There can hardly be any trade as pernicious as the arms trade, unless it is perhaps the trade in illicit drugs, which is already banned.

This point of view may well be considered naive, as it no doubt is: I am a product of the 1960s, in case you were wondering, somewhat given to naivete. But no more naive, perhaps, than the control of greenhouse gases which Europe is already enforcing to help mitigate global warming. If Europe can take the moral and political leadership in protection of the planet, why can it not also lead in the protection of the planet's people? As Europe knows from its own experience, war has resulted in the demise of many more people in the past 100 years than global warming is likely to in the next 100.

More recently, it is hard to escape the conclusion that the Iraq War is in large part the legacy of Western arms sales to Saddam Hussein in decades past. The Iran-Iraq War was not, for the most part, fought with Iranian and Iraqi-made weapons. When Saddam Hussein invaded Kuwait, the tanks that rolled over the border were not made in Iraq.

The problem with the current arms sales regime is that, as China has pointed out, arms sales - and embargoes - are political statements. As long as arms sales are allowed, the assigning of political values to sales or embargoes is inevitable.

The arguments in favor of allowing arms sales are sophistry, or worse: for example, the statement that the embargo damages the EU's wider commercial and economic interests in China is the sort of argument which, even if true, used to be used to justify bribery, and when America made a similar argument in declining to ratify the Kyoto accords on carbon emissions, the Europeans gave it short shrift.

Or that arms exports help bolster local arms industries and keep workers employed. When the peasants of Afghanistan or Bolivia make the similar point about poppies or coca, they are met with helicopters spraying herbicides.

Or that China, Pakistan, Iran, etc will secure the arms anyway from places like Russia. Well, let them, if Russia cannot be persuaded to join in a worldwide ban: if Russian arms were still top-of-the-line, this issue would not have arisen.

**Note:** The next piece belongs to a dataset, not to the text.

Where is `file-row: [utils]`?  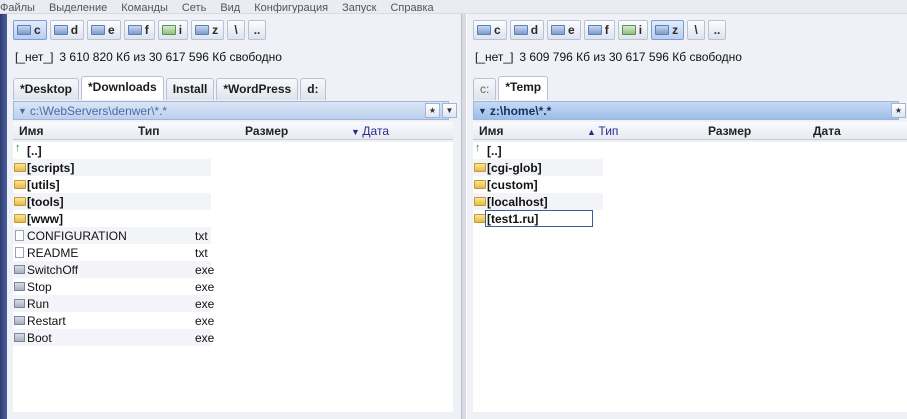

The arguments used against selling arms to China are almost as poor. If one argues that the embargo should not be lifted because it would send the wrong message to China or that its human rights record has not improved sufficiently, then that implies that arms sales are an appropriate medium for one country to send messages to another or that presumably there is a defined point at which China's human rights record would be acceptable - it's hard to imagine a consensus arising as what the level might be: the Guantanamo Bay level, perhaps?

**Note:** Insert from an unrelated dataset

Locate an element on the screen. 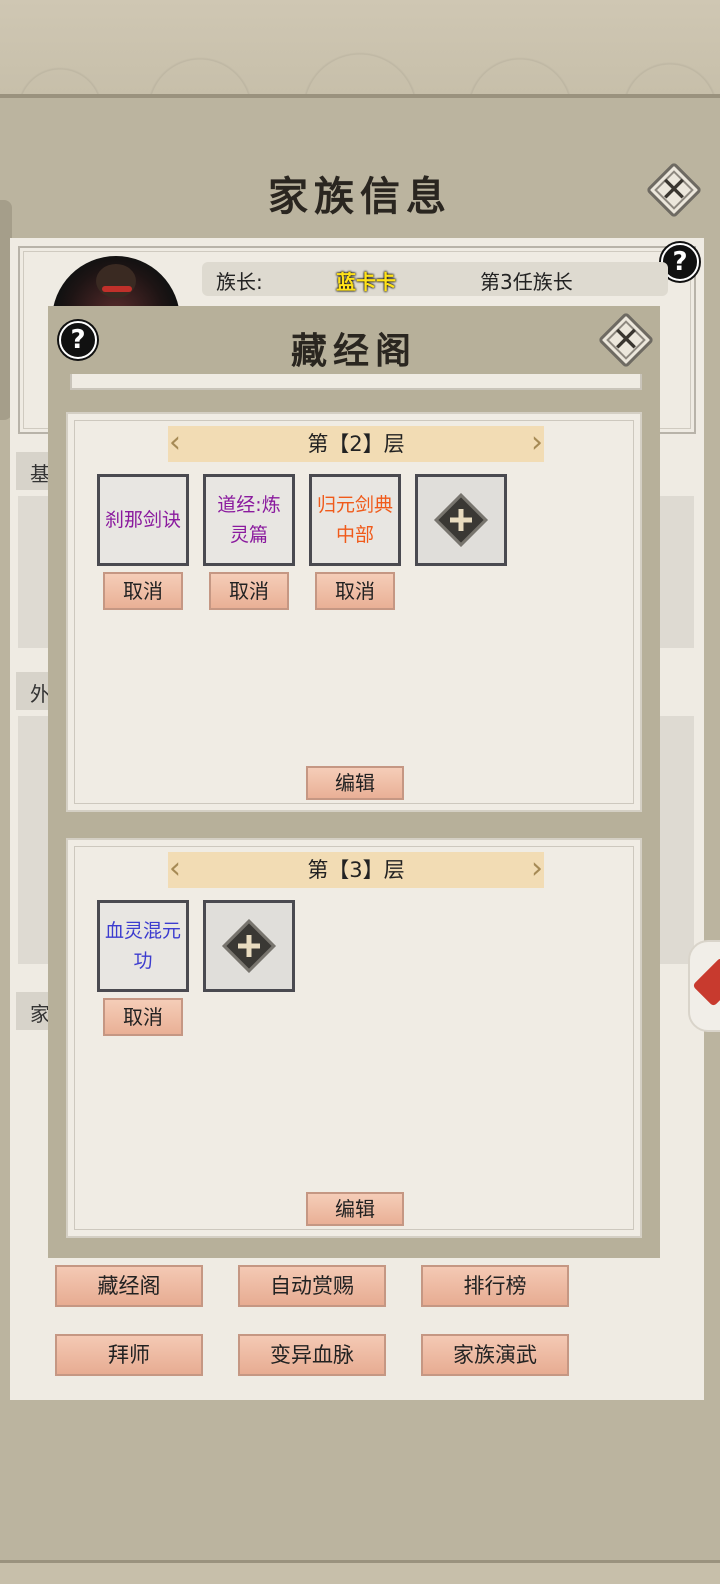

A worldwide ban sidesteps all these issues. One does not need to question a country's intentions or integrity to take the position that if it wants armed forces, then it should at least equip them itself. This would, of course, be economically inefficient and drive up the cost of maintaining an army; raising the cost of war might make it less attractive as an instrument of policy.

No ban will be foolproof: there are always dual-use technologies and it is not practical for NATO allies to be prohibited from buying each other's technologies. But the leading producers of high-technology arms are all NATO countries; they can restrict their sales to themselves.

At the very least, countries which aspire to permanent seats in UN Security Council should be actively working to discourage arms sales while at the same time actively supporting the development of multinational security systems to mitigate the need for heavily armed militaries in the first place.